Seeking SSD benefits when one suffers a permanent disability

| Oct 27, 2017 | Social Security Disability |

Most people in New Jersey and nationwide understand that they will eventually die. They purchase life insurance policies and execute estate plans in light of this inevitability. However, many people do not plan ahead for the fact that they might someday become so disabled that they cannot work. In fact, even though their employer might offer long-term disability insurance, only about 40 percent of workers take advantage of this benefit. Moreover, they may be hesitant to pay the premiums that come with private long-term disability insurance, which can cost hundreds if not thousands of dollars annually.

Fortunately, for those who suffer a permanent disability that prevents them from working entirely, help is available. The federal government provides disability benefits to those who qualify through the Social Security Disability Insurance program.

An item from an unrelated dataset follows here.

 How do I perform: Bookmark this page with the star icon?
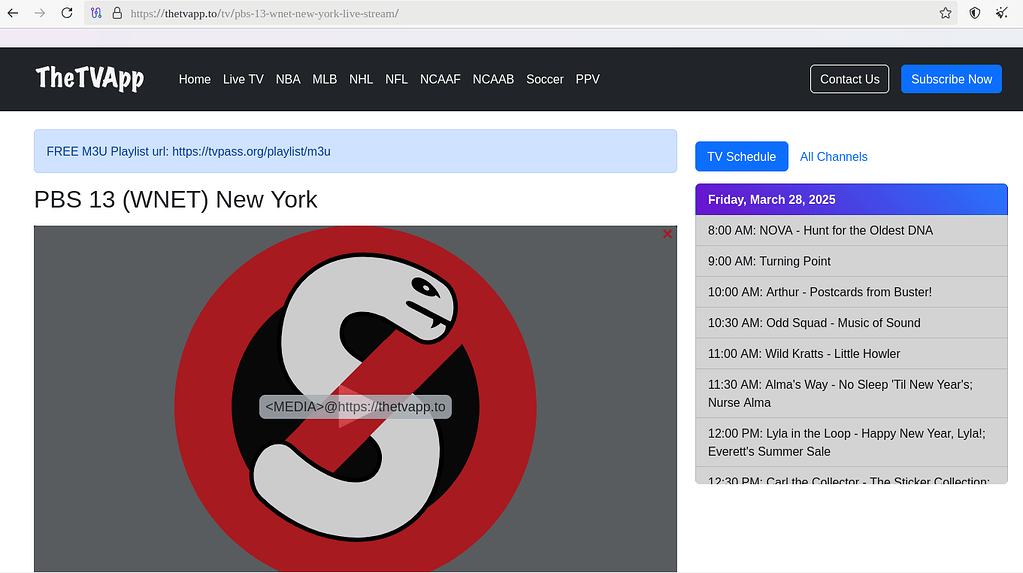point(945,13)
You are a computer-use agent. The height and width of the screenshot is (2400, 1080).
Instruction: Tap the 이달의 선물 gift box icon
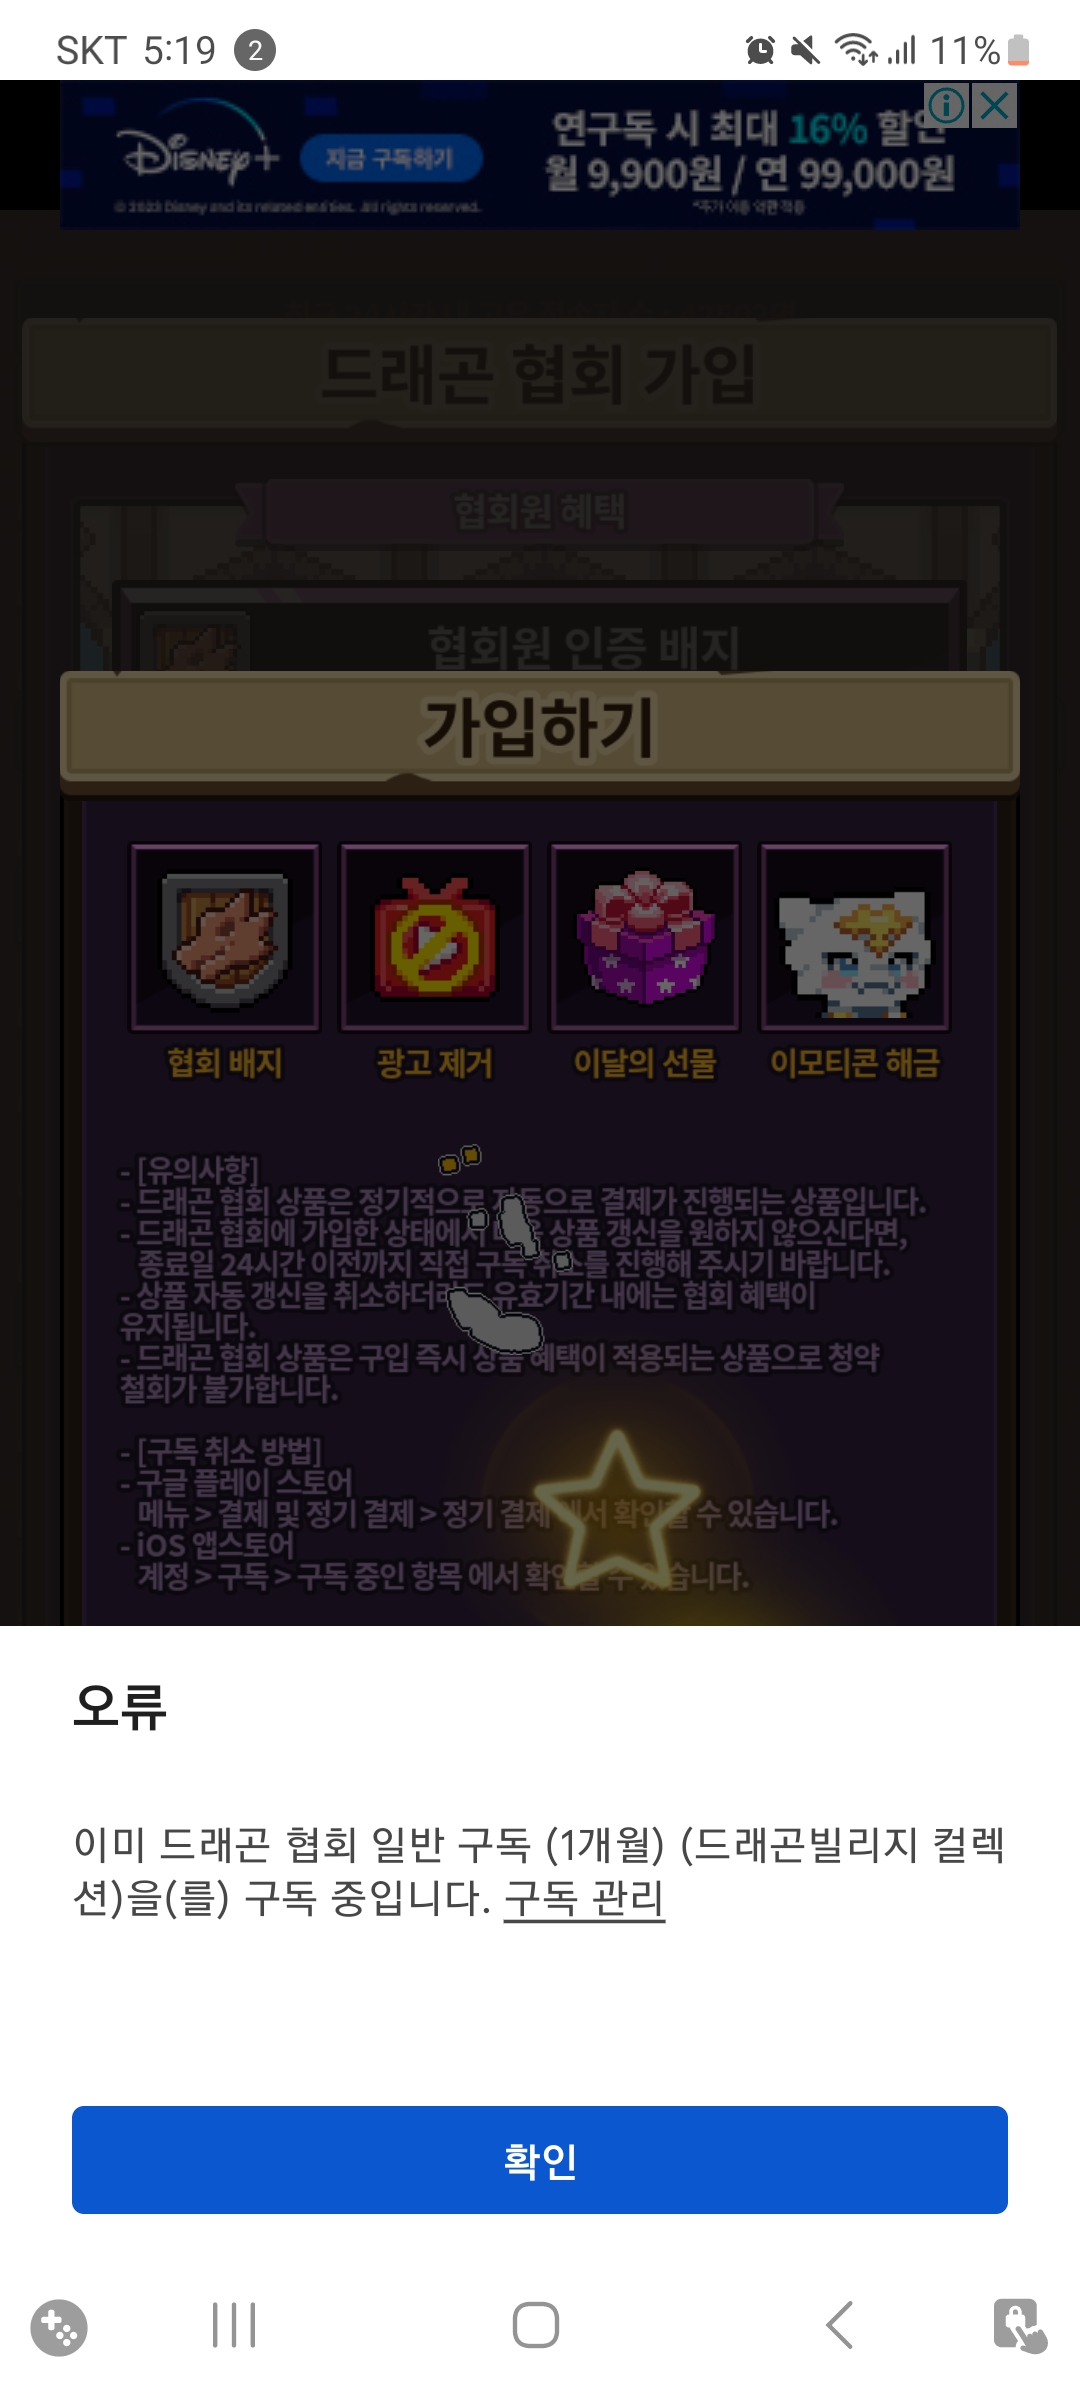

SSDI is funded through taxes that are taken out of an employee’s earnings. Thus, if a person has been paying into the Social Security system long enough to accrue a certain amount of work credits, he or she may apply for SSD benefits.

In order to obtain SSD benefits, a person must have a disabling condition that will last at least 12 months or be fatal, and that permanently keeps them from being able to work. A person will not be considered disabled if he or she is able to earn more than $1,130 monthly.

A formula is used to determine how much a qualifying person will receive each month. The most SSD benefits that can be paid out to an individual is $2,687 monthly. Ultimately, the amount of benefits a person qualifies for has its basis in the average amount of money a person was able to earn over their lifetime before he or she became disabled. The average amount of benefits paid out is $1,171 monthly.

SSD benefits can be the financial lifeline a person needs should they suddenly find themselves disabled. However, the application process is complex and many initial applications for benefits are denied, necessitating an appeal. Therefore, it can help to enlist the help of an attorney, to ensure your initial application is as complete as possible and to represent you throughout the appeals process if necessary.